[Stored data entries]
*-*-*
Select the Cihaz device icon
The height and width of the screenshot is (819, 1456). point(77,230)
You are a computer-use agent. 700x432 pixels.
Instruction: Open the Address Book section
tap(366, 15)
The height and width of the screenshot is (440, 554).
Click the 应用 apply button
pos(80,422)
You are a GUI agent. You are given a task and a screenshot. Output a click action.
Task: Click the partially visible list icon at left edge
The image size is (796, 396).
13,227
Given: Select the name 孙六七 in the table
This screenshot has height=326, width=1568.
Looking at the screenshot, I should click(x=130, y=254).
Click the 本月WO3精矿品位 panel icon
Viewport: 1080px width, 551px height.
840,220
*-*-*
TASK
Repeat the data word for word.

ANSWER SECTION
Select the Cihaz device icon
The height and width of the screenshot is (819, 1456). point(77,230)
You are a computer-use agent. 700x432 pixels.
Instruction: Open the Address Book section
tap(366, 15)
The height and width of the screenshot is (440, 554).
Click the 应用 apply button
pos(80,422)
You are a GUI agent. You are given a task and a screenshot. Output a click action.
Task: Click the partially visible list icon at left edge
The image size is (796, 396).
13,227
Given: Select the name 孙六七 in the table
This screenshot has height=326, width=1568.
Looking at the screenshot, I should click(x=130, y=254).
Click the 本月WO3精矿品位 panel icon
Viewport: 1080px width, 551px height.
840,220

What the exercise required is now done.